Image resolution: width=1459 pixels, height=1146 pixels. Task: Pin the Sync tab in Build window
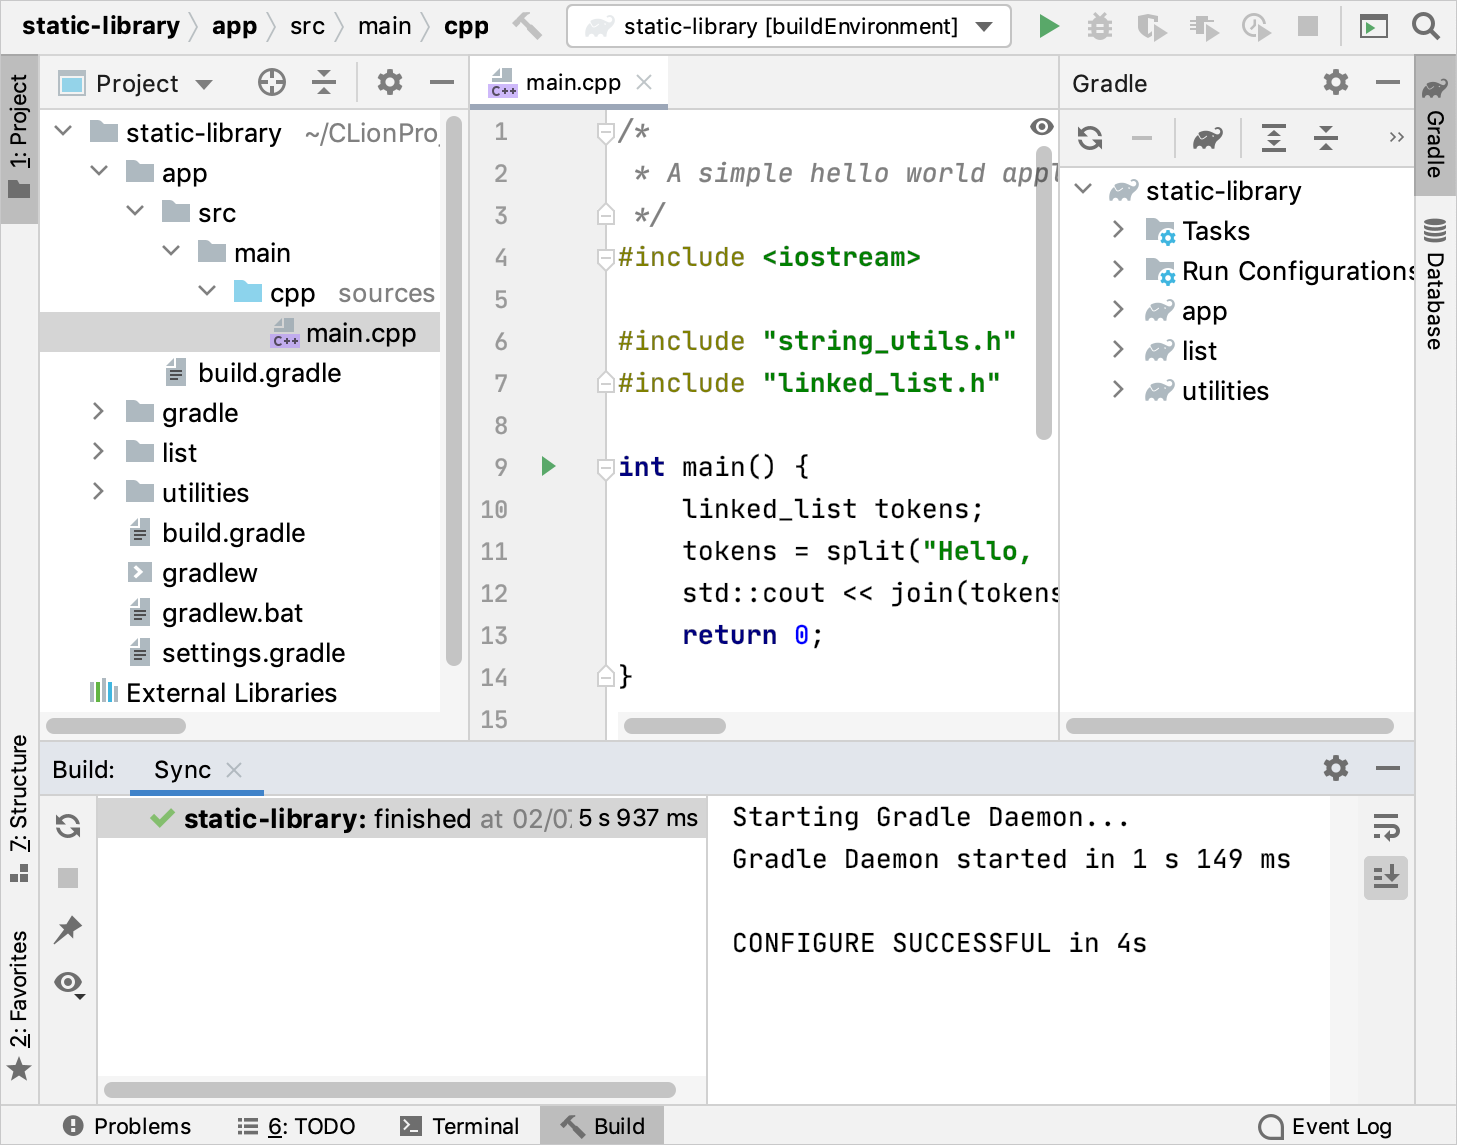tap(67, 930)
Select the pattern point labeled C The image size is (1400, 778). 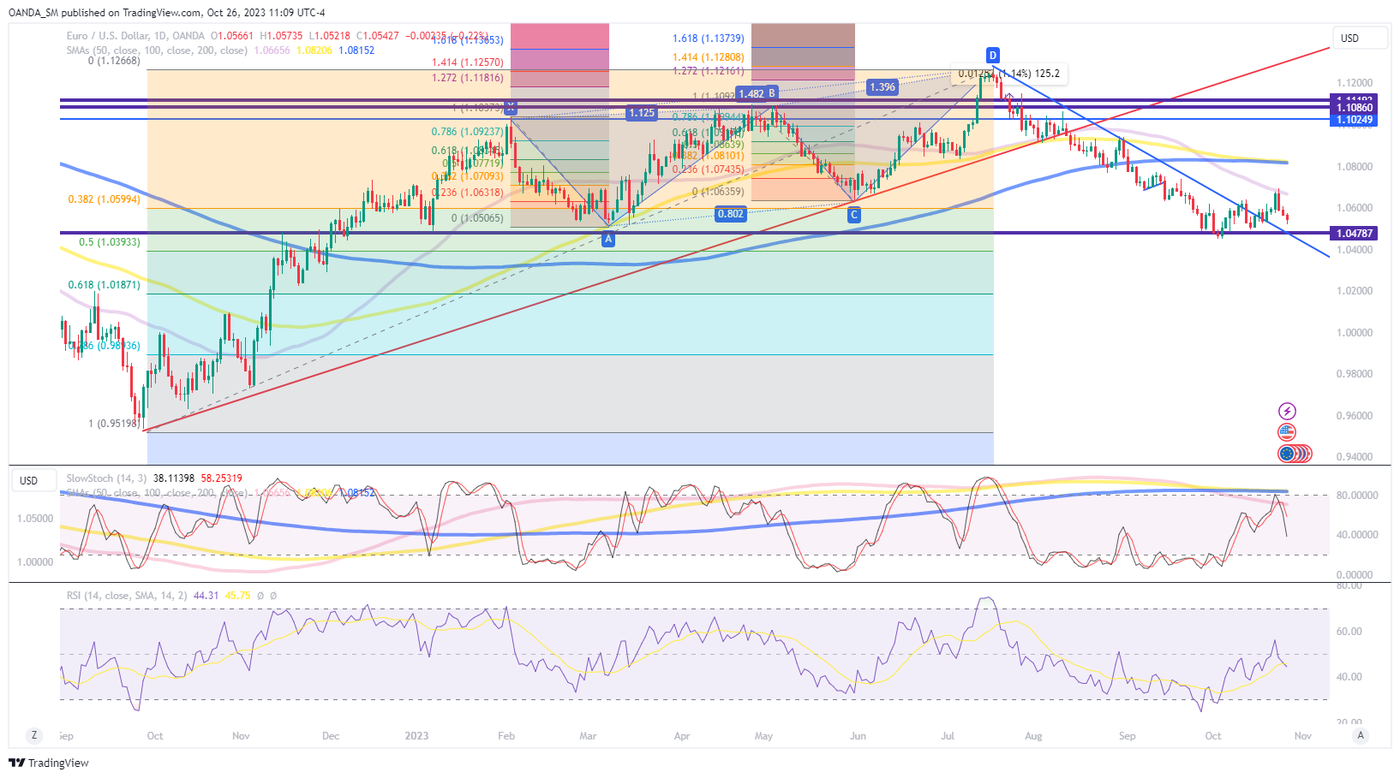click(x=854, y=215)
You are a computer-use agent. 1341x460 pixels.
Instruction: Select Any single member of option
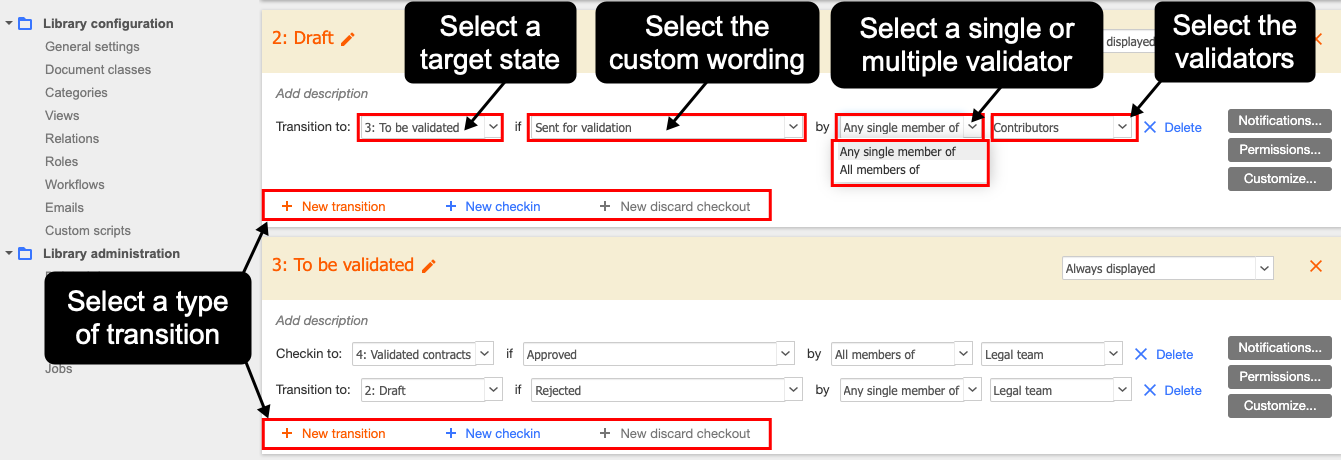897,152
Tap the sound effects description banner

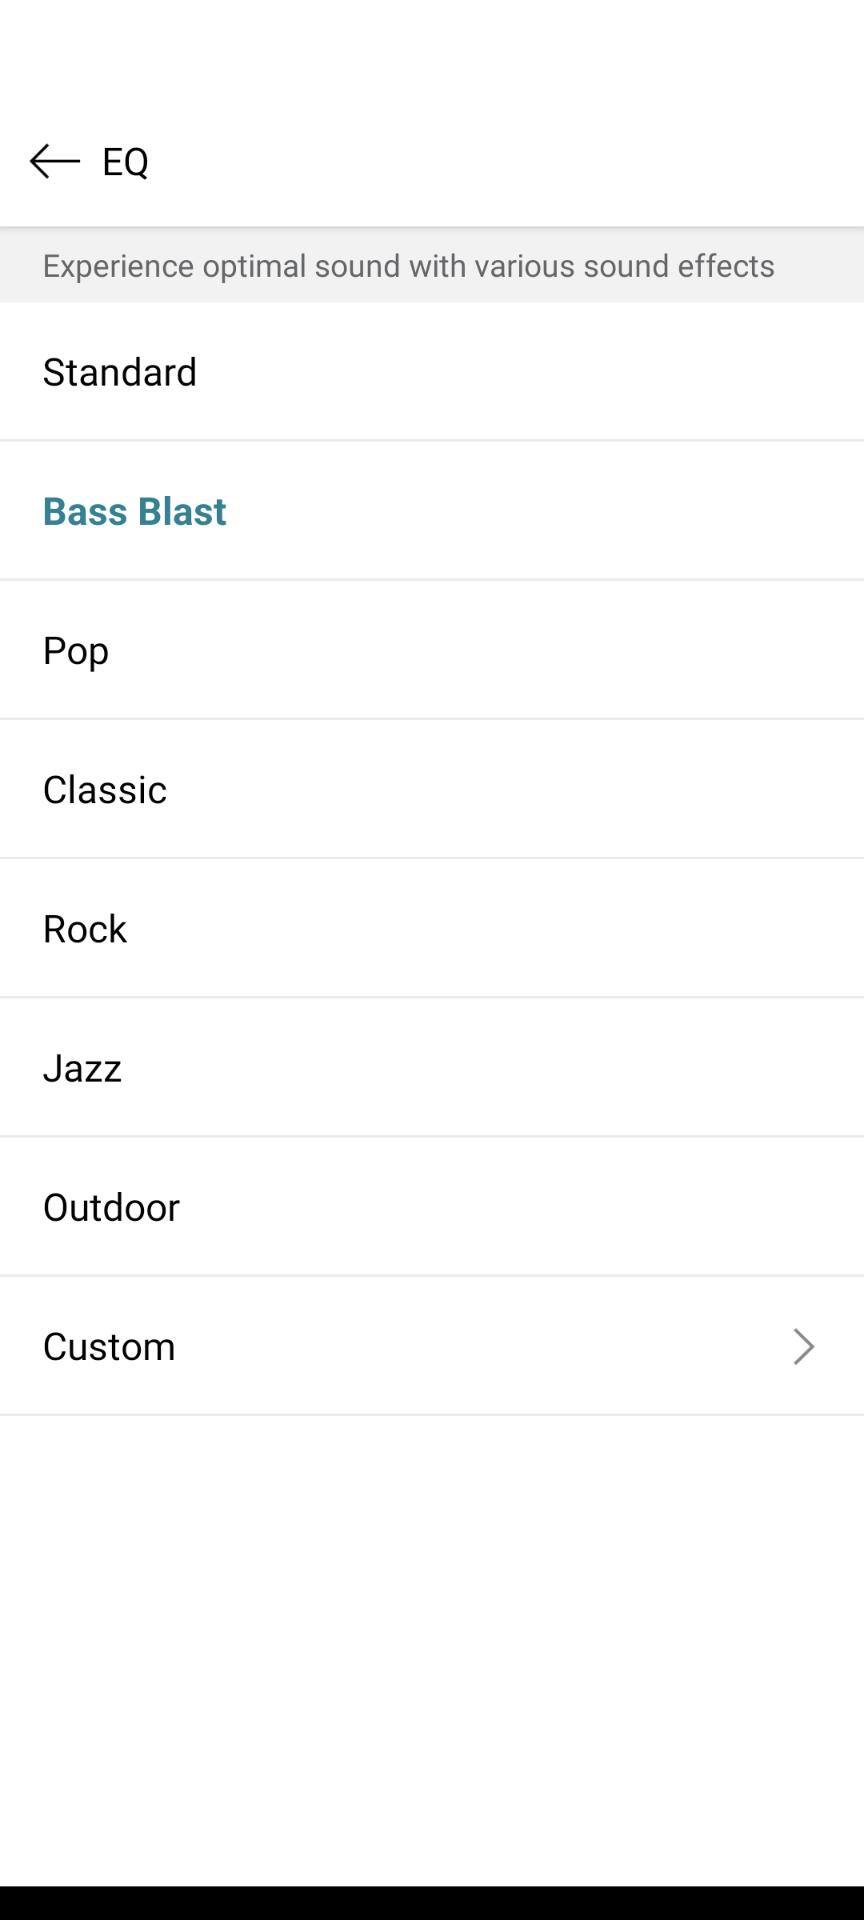pyautogui.click(x=408, y=265)
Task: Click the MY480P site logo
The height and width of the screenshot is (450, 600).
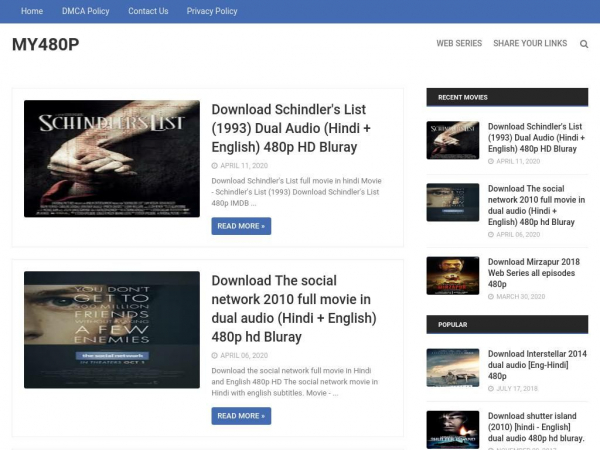Action: [45, 45]
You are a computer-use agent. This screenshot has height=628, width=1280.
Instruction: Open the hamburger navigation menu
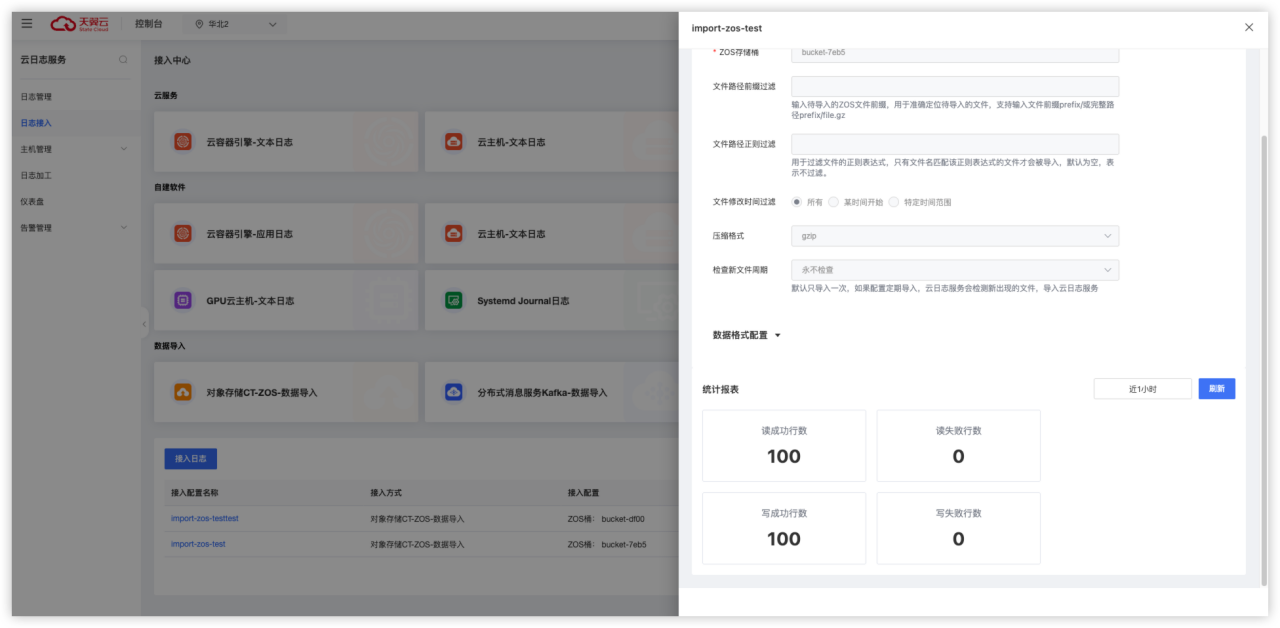pyautogui.click(x=27, y=24)
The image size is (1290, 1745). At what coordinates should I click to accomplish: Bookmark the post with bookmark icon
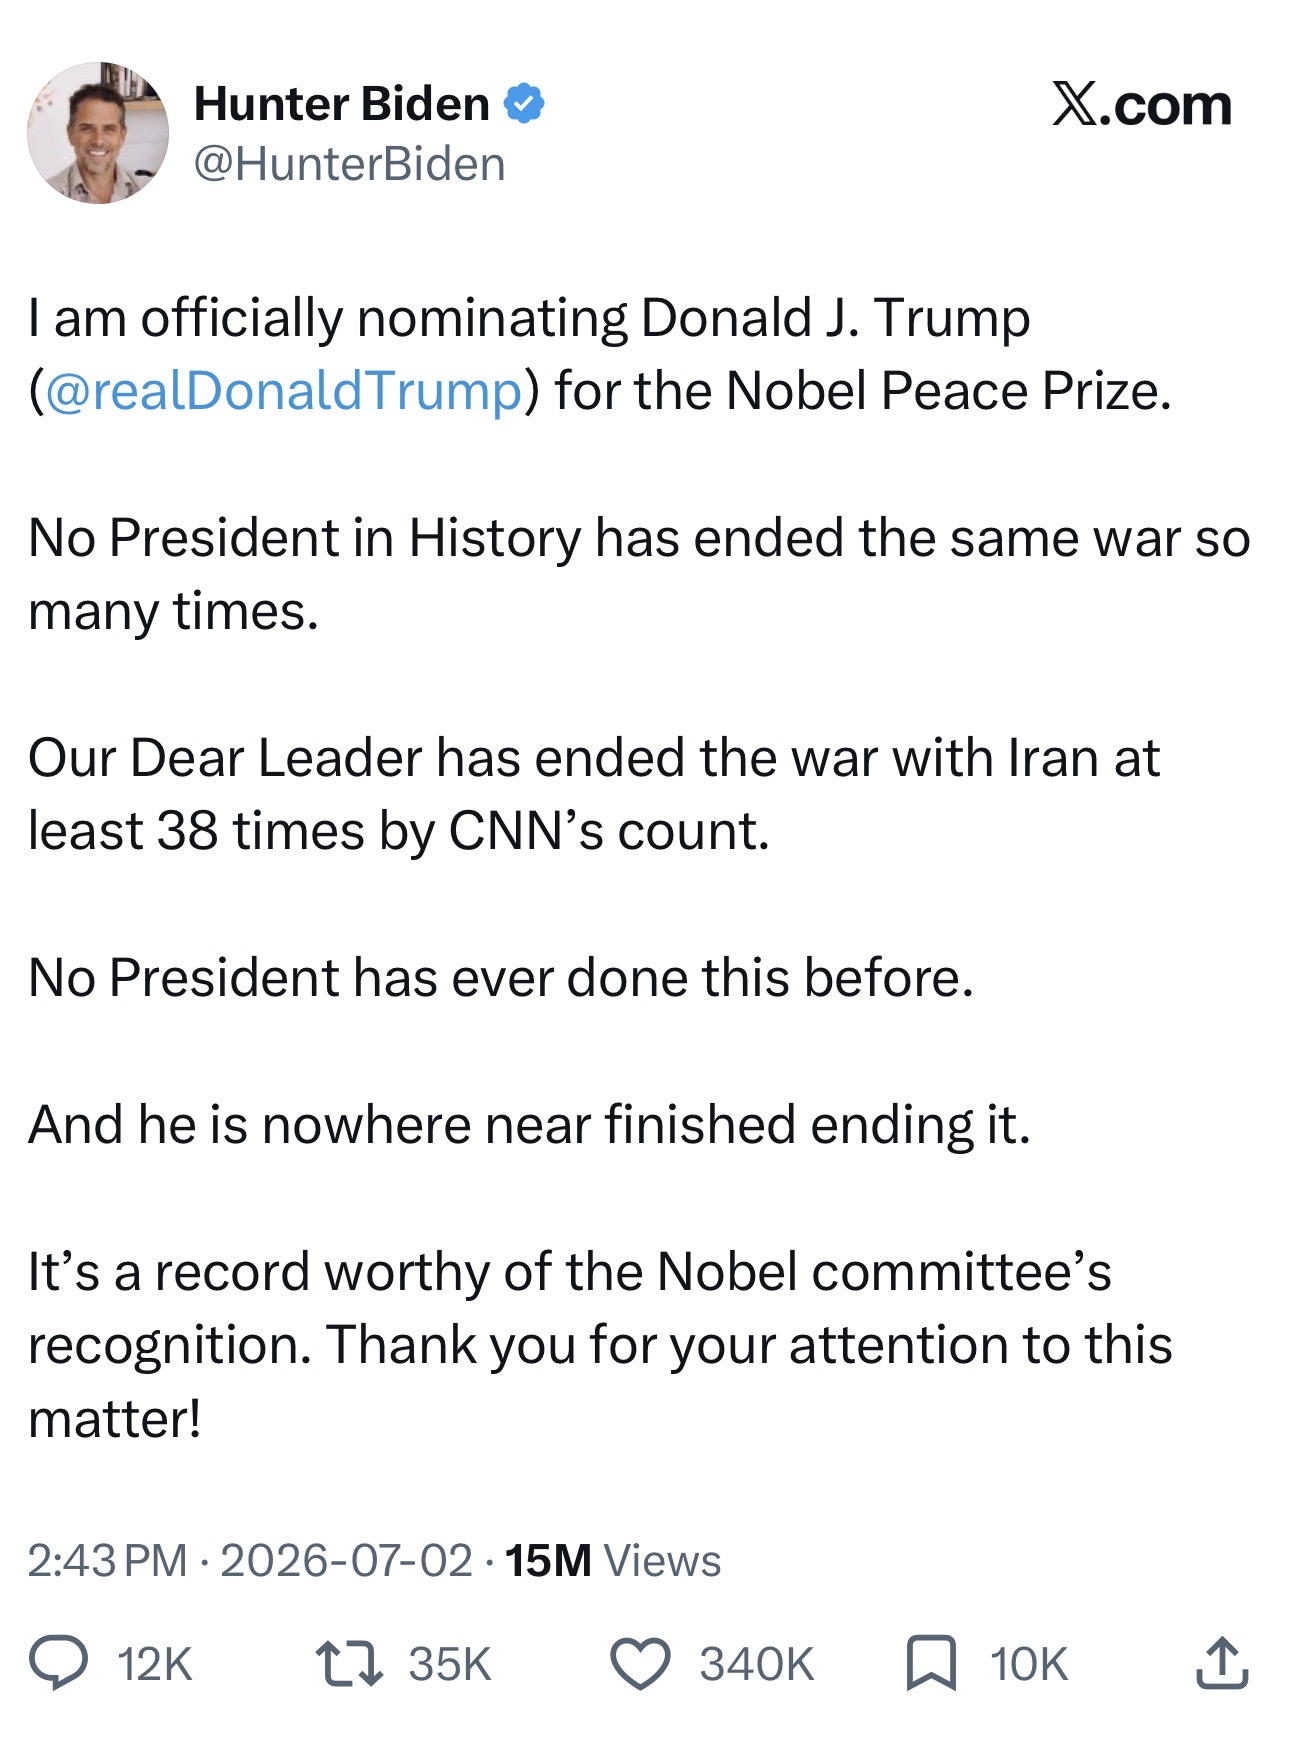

* [TRY IT]
Exactly the lines from the one containing "Task: Click the MY480P site logo" through the last line of the data above should be output, both ends included, with every picture left out.

* [SOLUTION TO THE PROBLEM]
Task: Click the MY480P site logo
The height and width of the screenshot is (450, 600).
Action: [45, 45]
You are a computer-use agent. This screenshot has height=628, width=1280.
Instruction: Open the hamburger navigation menu
pyautogui.click(x=27, y=24)
The image size is (1290, 1745). At what coordinates should I click to accomplish: Bookmark the post with bookmark icon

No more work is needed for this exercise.